▸ Text passage:
□ □ □ □

The son of the former president has amped up his public profile after being seen at ANC events and campuses of higher education institutions.
Durban – Duduzane Zuma, the son of former president Jacob Zuma, returned to South Africa last week and immediately ramped up public appearances at ANC events and campuses of higher education institutions as a possible attempt at gauging whether he could garner enough support for a possible tilt at the ANC Youth League presidency.
He has to date remained rather coy on the extent of his political ambitions.
During a wide ranging interview with Newzroom Africa said there was a possibility his face could be on the ballot come the 2024 national and provincial general elections.
On the ANC
Zuma, who said he was an ANC branch member in Newlands East, Durban, said although he was a businessman he was taking a political attitude into how things were being done.
“I am an ANC member, I was born in the ANC, there’s certain issues of a particular nature that we need to deal with.
“I think there’s a gap in youth leadership, there’s a gap in business, gatekeeping that exists,” Zuma said.

□ □ □ □

▸ Activity list:
a) Answer these questions about the article on Duduzane Zuma, one answer a line:
(i) In which ANC branch does Zuma say he is a member?
(ii) What position might his public appearances be testing support for?
(iii) Besides gatekeeping, in which two areas does Zuma say there is a gap?
b) Proceed with the article on Duduzane Zuma, picking up right after its final quoted sentence.

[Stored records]
□ □ □ □

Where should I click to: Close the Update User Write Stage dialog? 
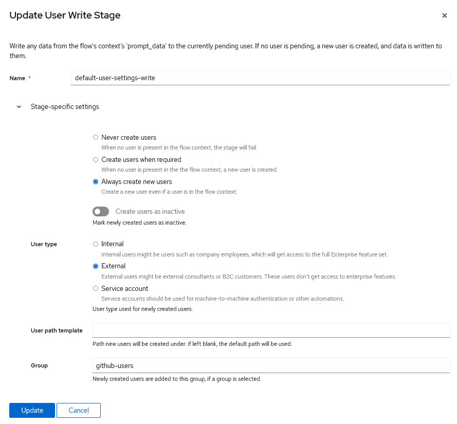click(444, 15)
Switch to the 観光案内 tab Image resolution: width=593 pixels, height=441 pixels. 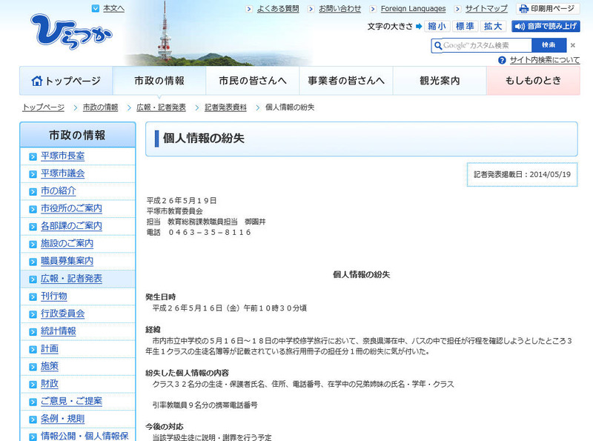440,81
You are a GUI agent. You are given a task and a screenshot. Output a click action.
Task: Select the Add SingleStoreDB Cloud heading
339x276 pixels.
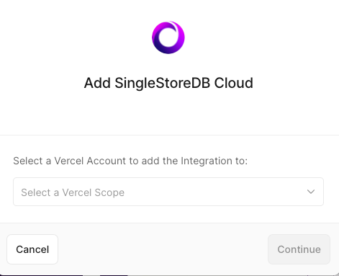coord(168,83)
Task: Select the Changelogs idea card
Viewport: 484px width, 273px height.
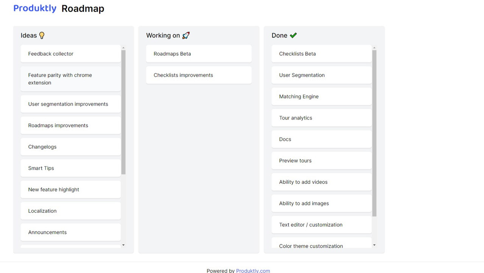Action: (x=71, y=147)
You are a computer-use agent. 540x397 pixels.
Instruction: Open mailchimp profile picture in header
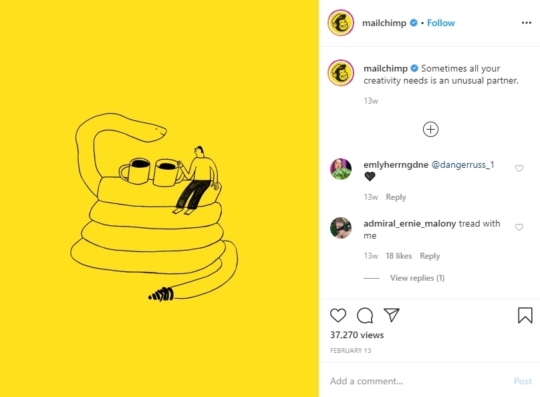(x=341, y=23)
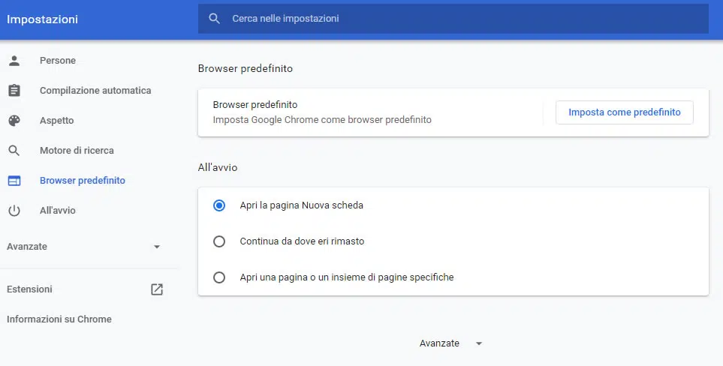Screen dimensions: 723x366
Task: Click the Browser predefinito sidebar icon
Action: (x=14, y=181)
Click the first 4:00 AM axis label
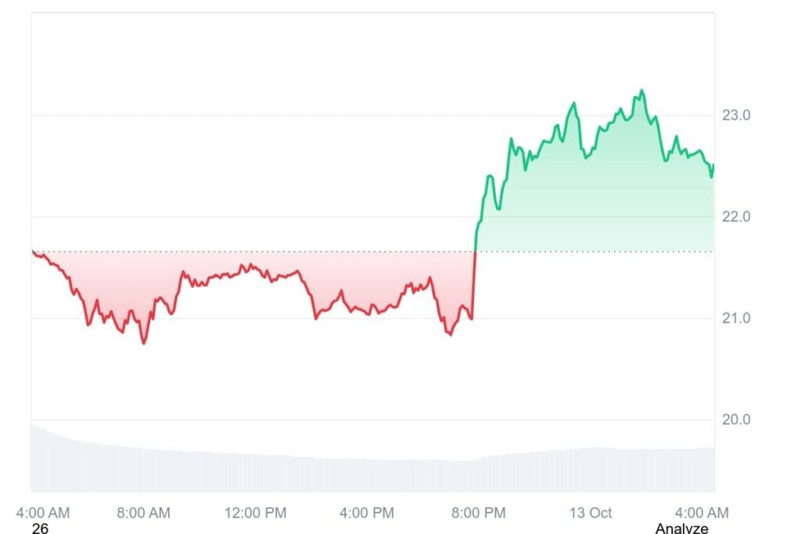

□ □ □ □

▸ Results of the exercise:
a)
(i) Newlands East, Durban
(ii) The ANC Youth League presidency
(iii) Youth leadership and business

b)
He said he was not intending on running for the ANC Youth League presidency although he did believe that there was a lot of confusion that’s been put forward by the leadership that exists in the ANC.
“There’s no clear direction that’s been given, we’re living in a country where there’s a lot of confusion whether we like it or not.
“People are failing to step up, in government and the private sector and general politics.
“This is a reference to the current administration,” Duduzane Zuma said.
Creating a stir in public
On 24 October Duduzane made an unexpected, yet hugely celebrated, stop at a popular hangout spot in one of Durban’s biggest and buzzing townships.
Weekend revellers at Wiseman Carwash in KwaMashu’s G section were treated to an unexpected guest appearance by Zuma junior who was flanked by a bevy of bodyguards with whom he was travelling in a convoy of about five luxury vehicles.
Zuma, clad in one of his numerous trademark Fred Perry golfer T-shirts, was again the toast of the town in KwaMashu.
Clearly on the charm offensive, Zuma opted to freely mingle with patrons of the popular joint, taking selfies and chatting, instead of heading for the more opulent setting of the VIP area where A listers normally sit.
This ease with engaging with the public appeared to be straight out of his father’s book of leadership as the former head of state has always had a reputation as an ordinary man of the people.
Wooing the masses
In March this year, Zuma made a whistle stop tour of several of the University of KwaZulu-Natal’s campuses in both Pietermaritzburg and Durban.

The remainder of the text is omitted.